Exercise description: Copy nothing but the line with "Image resolution: width=1135" and the lines that follow it to the end of the entries below, and keep the pictures out.

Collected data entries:

▶

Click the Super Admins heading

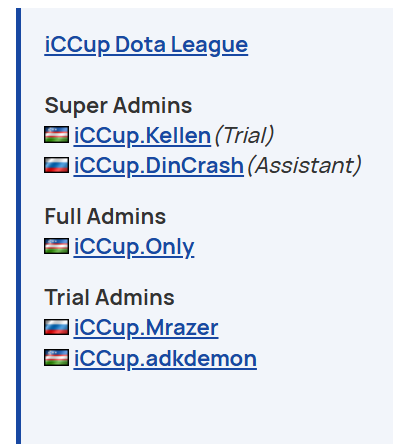point(118,106)
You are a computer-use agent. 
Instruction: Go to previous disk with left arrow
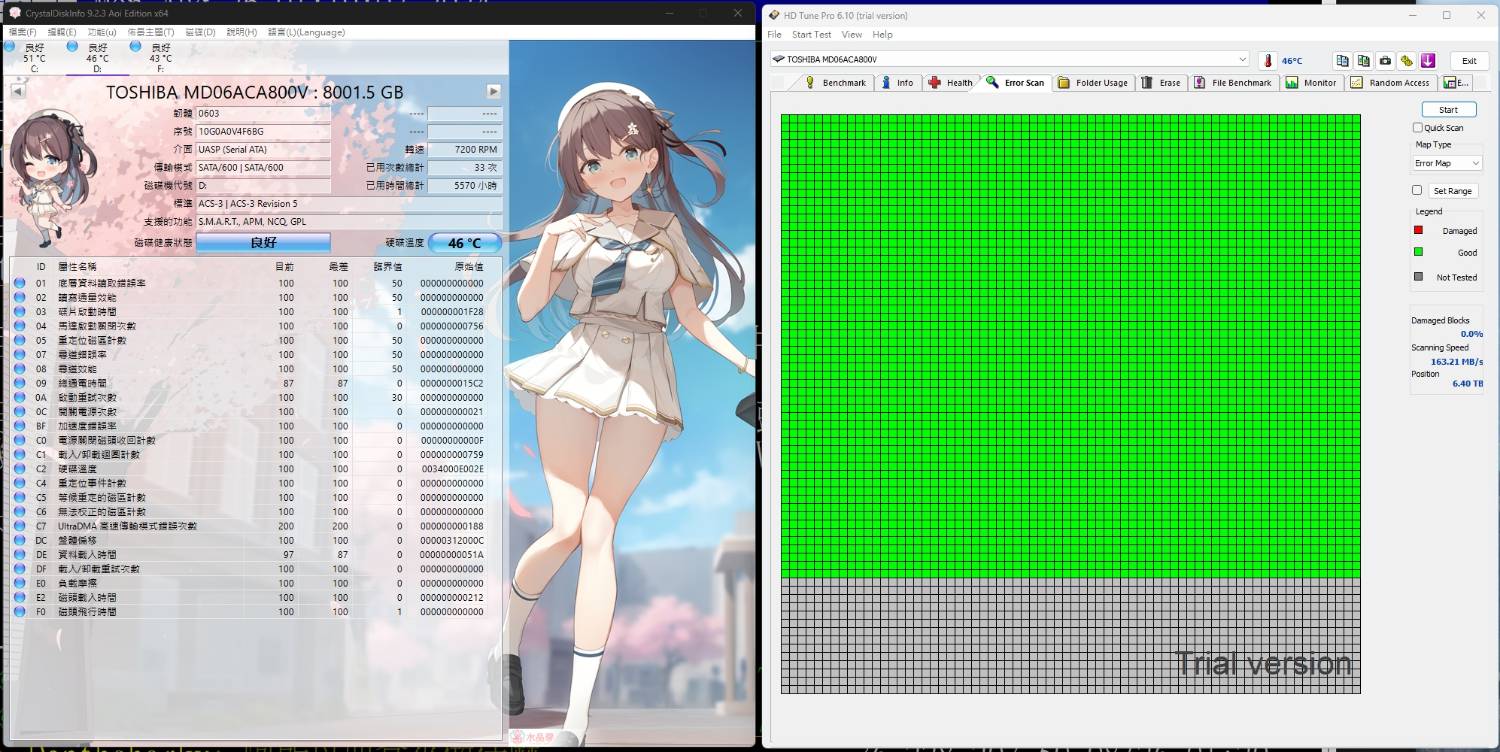(x=17, y=91)

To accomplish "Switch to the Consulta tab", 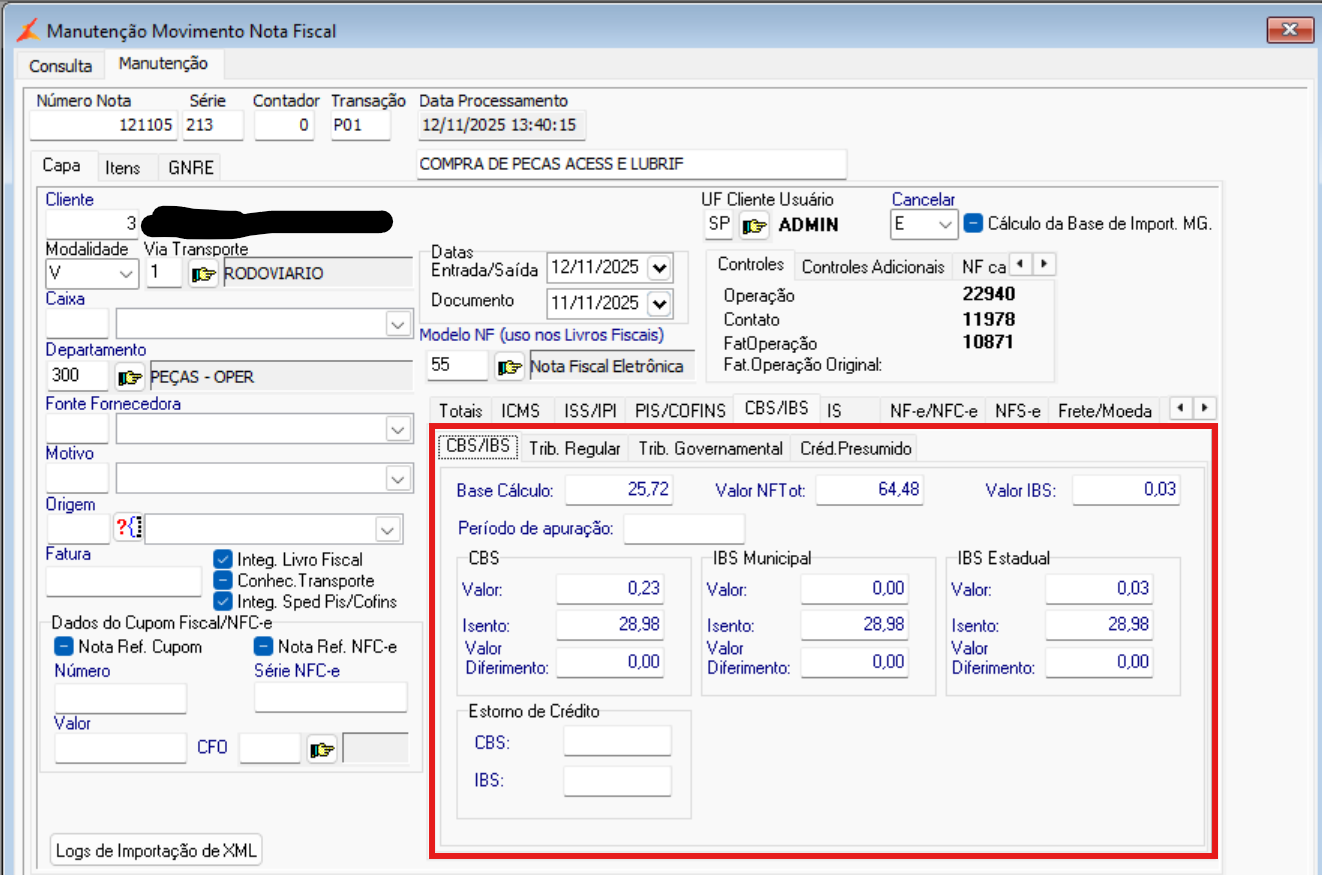I will point(60,66).
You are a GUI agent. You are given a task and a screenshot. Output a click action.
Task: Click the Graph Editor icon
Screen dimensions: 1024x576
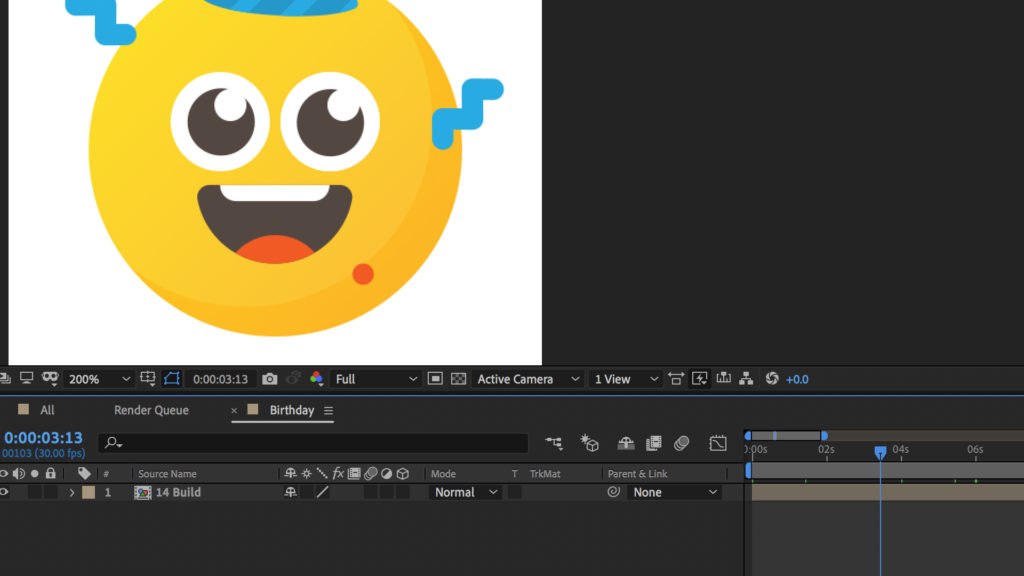pyautogui.click(x=718, y=443)
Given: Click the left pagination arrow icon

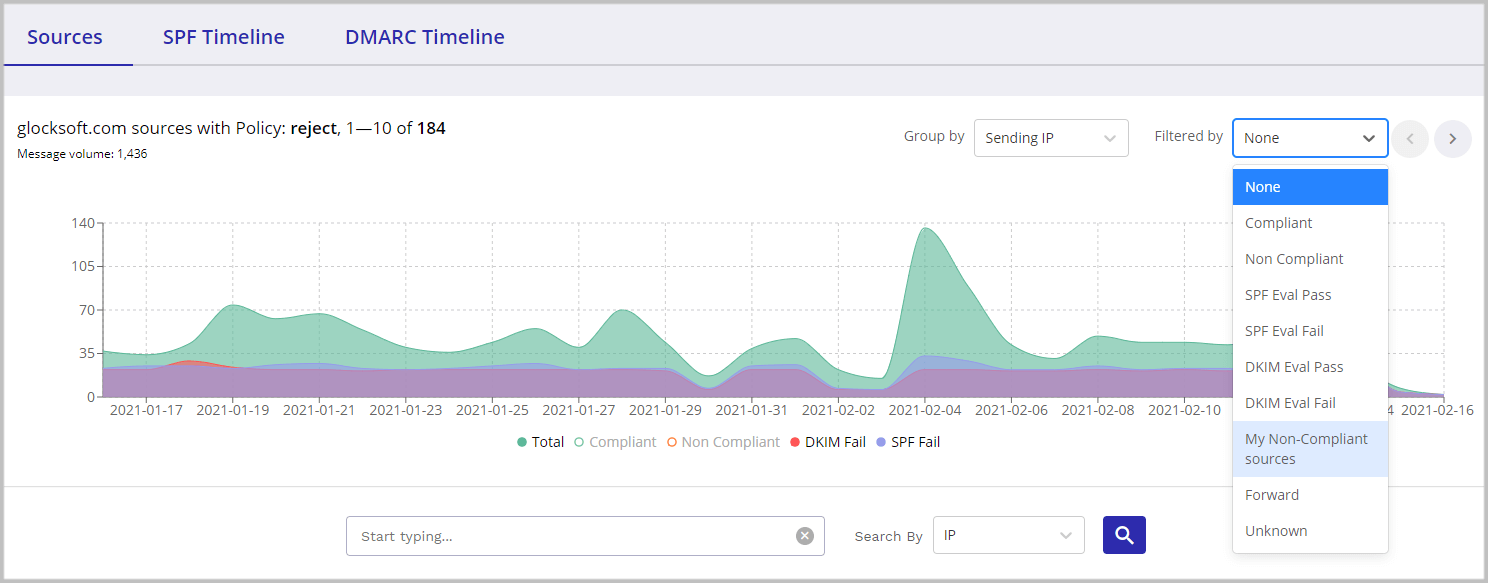Looking at the screenshot, I should tap(1410, 138).
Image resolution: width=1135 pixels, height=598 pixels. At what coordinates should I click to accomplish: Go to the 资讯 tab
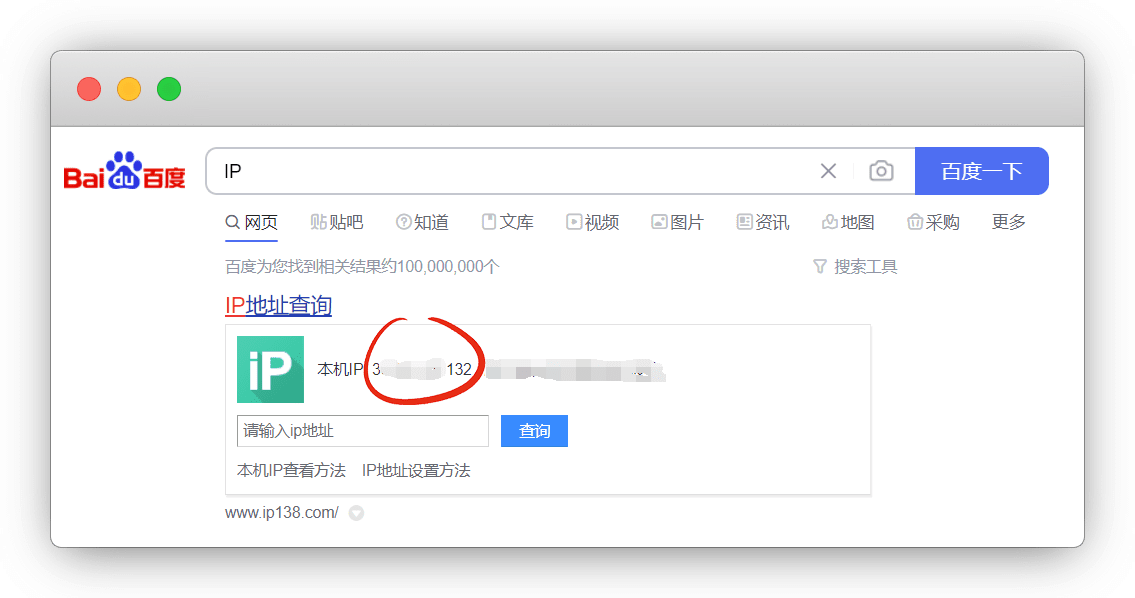(762, 222)
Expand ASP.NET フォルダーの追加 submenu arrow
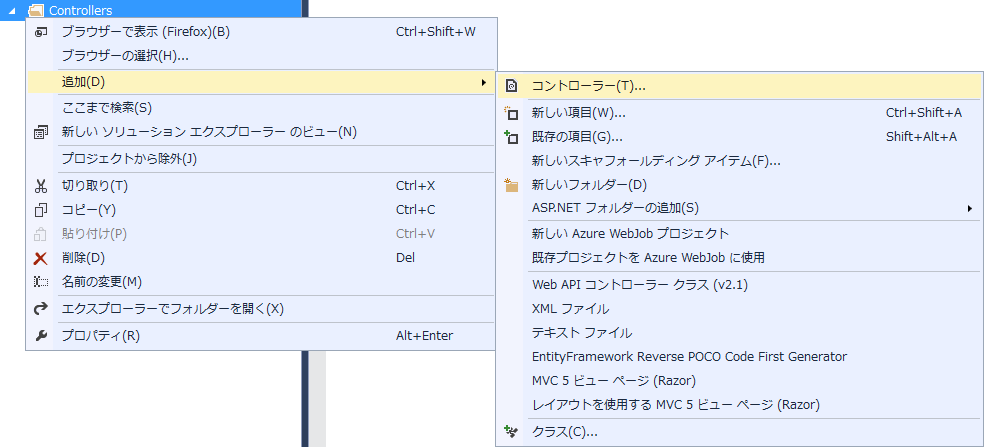The width and height of the screenshot is (984, 447). [x=970, y=208]
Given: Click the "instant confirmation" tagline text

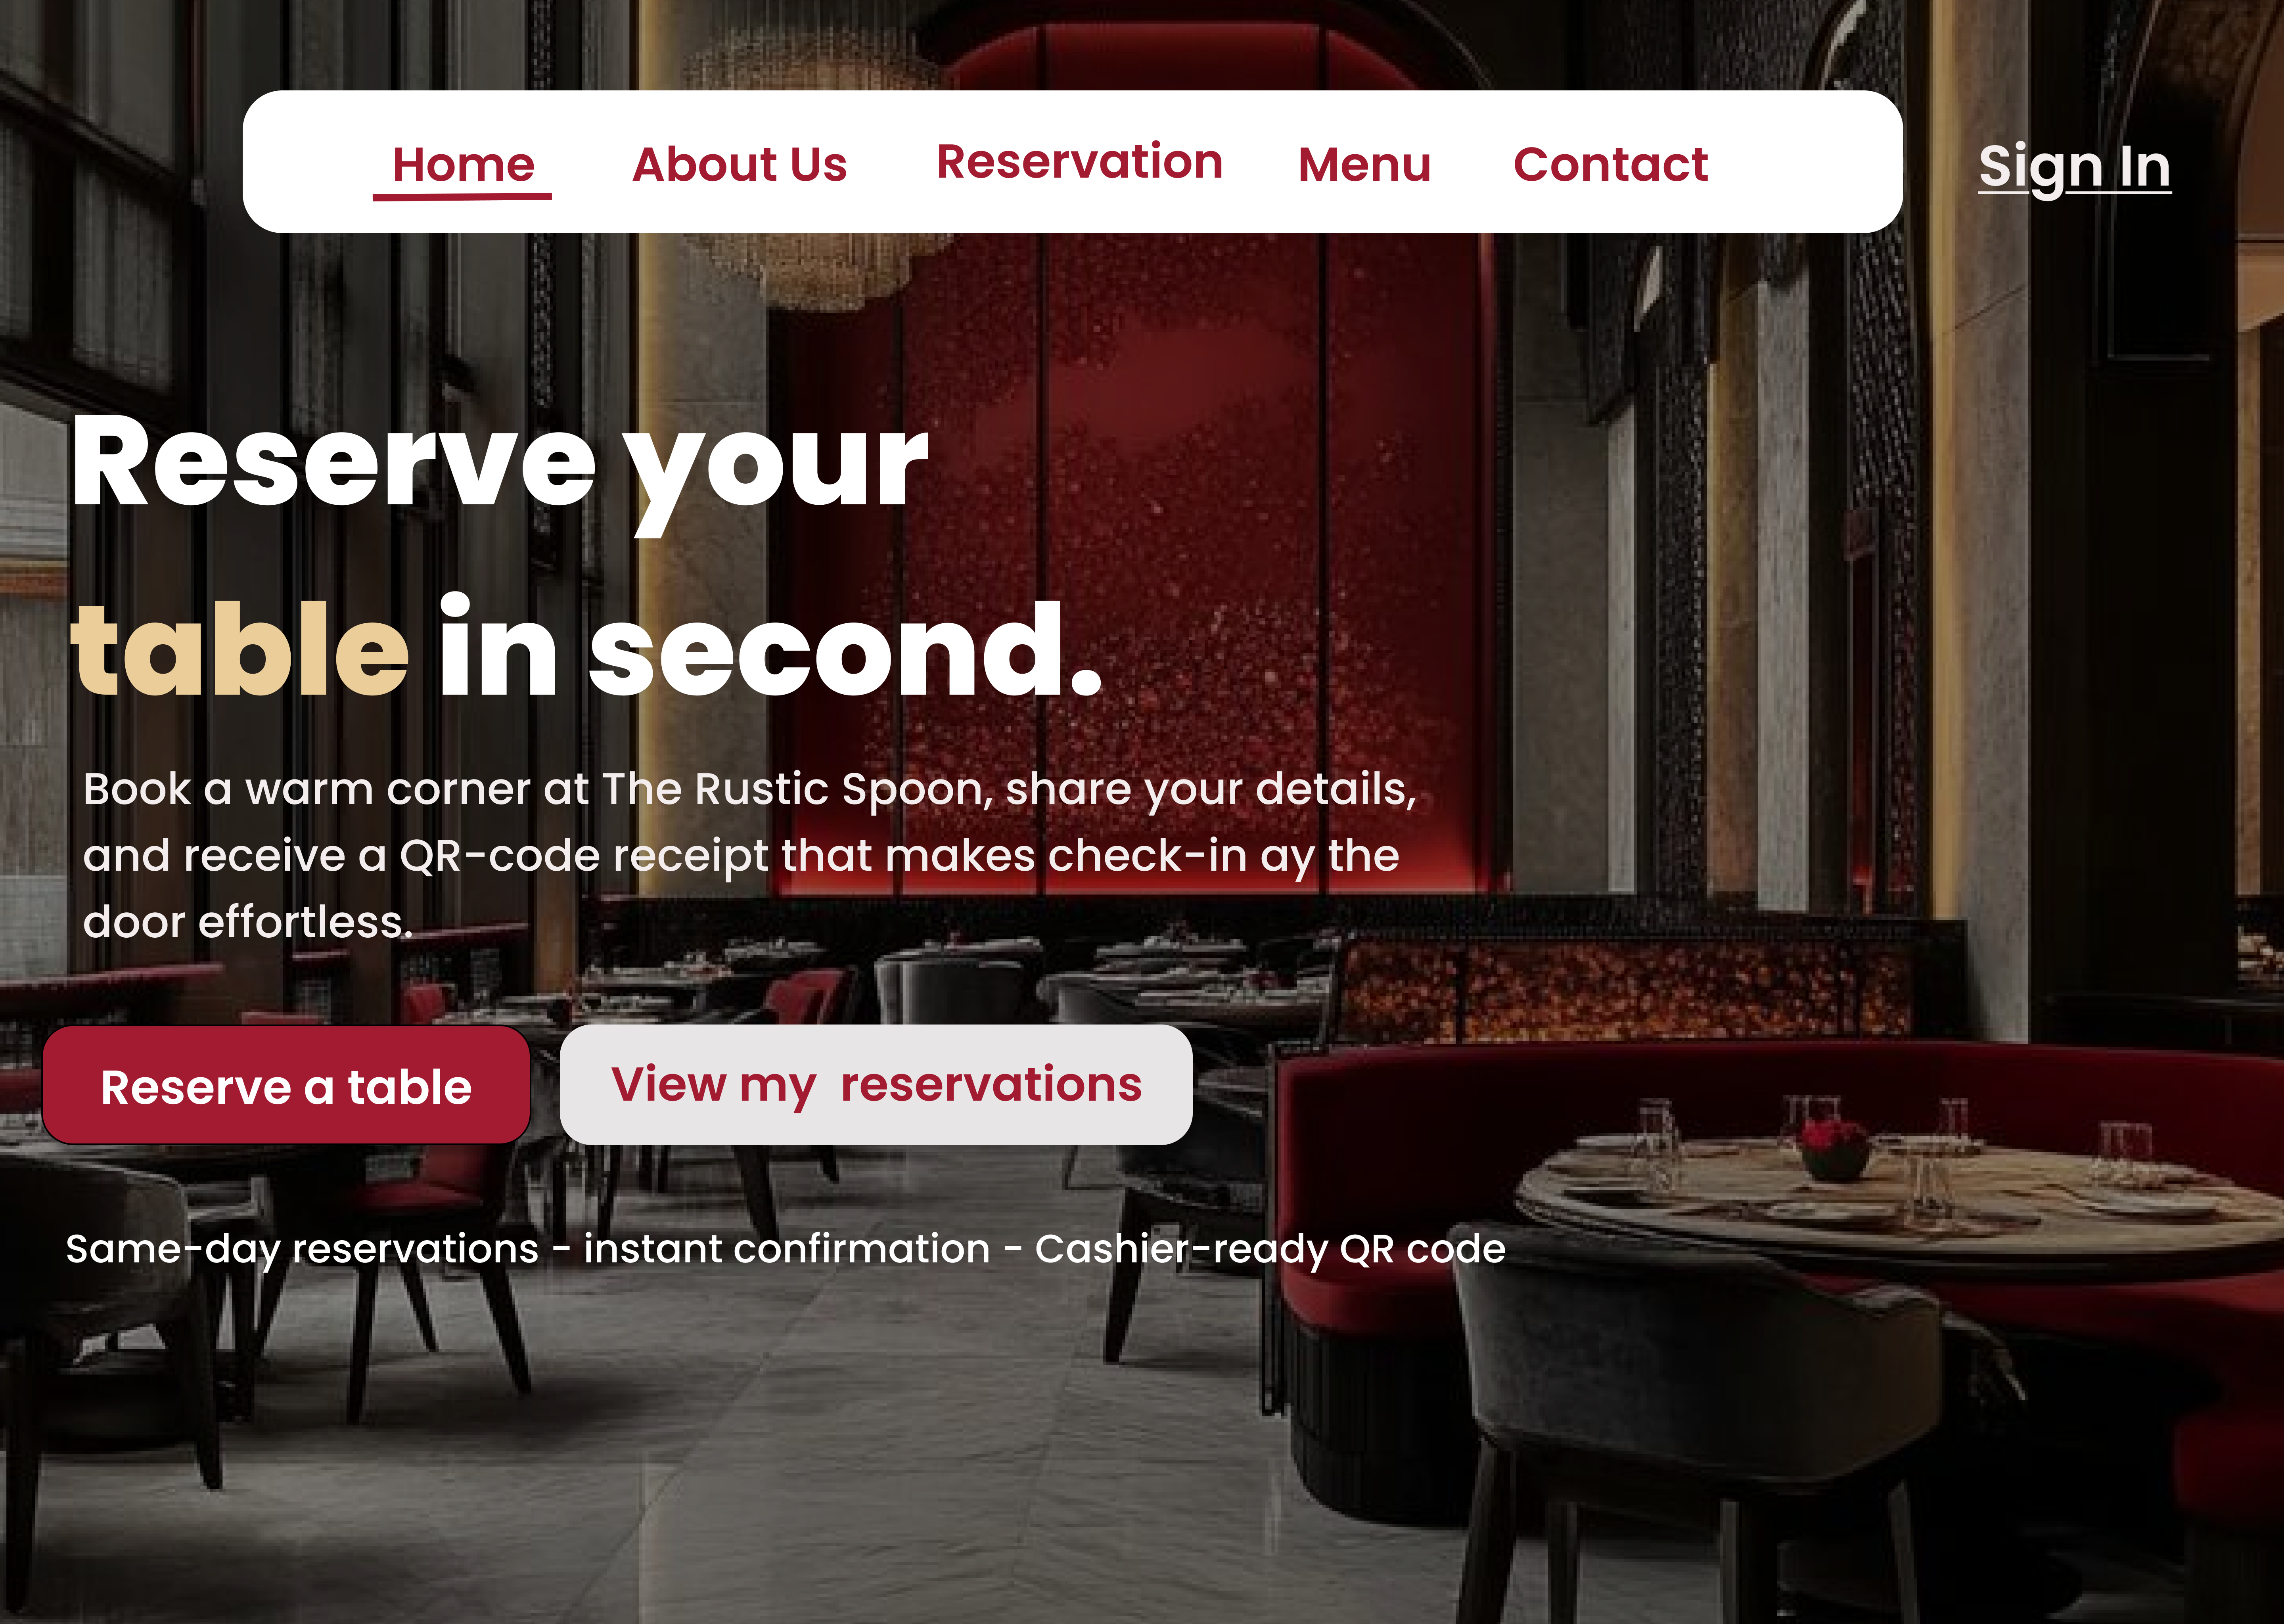Looking at the screenshot, I should tap(787, 1249).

◀

Written response:
Image resolution: width=1135 pixels, height=598 pixels. At what coordinates should I click to accomplish: Go to the 资讯 tab
(762, 222)
Expand ASP.NET フォルダーの追加 submenu arrow
The width and height of the screenshot is (984, 447). [x=970, y=208]
Given: Click the "instant confirmation" tagline text

Looking at the screenshot, I should tap(787, 1249).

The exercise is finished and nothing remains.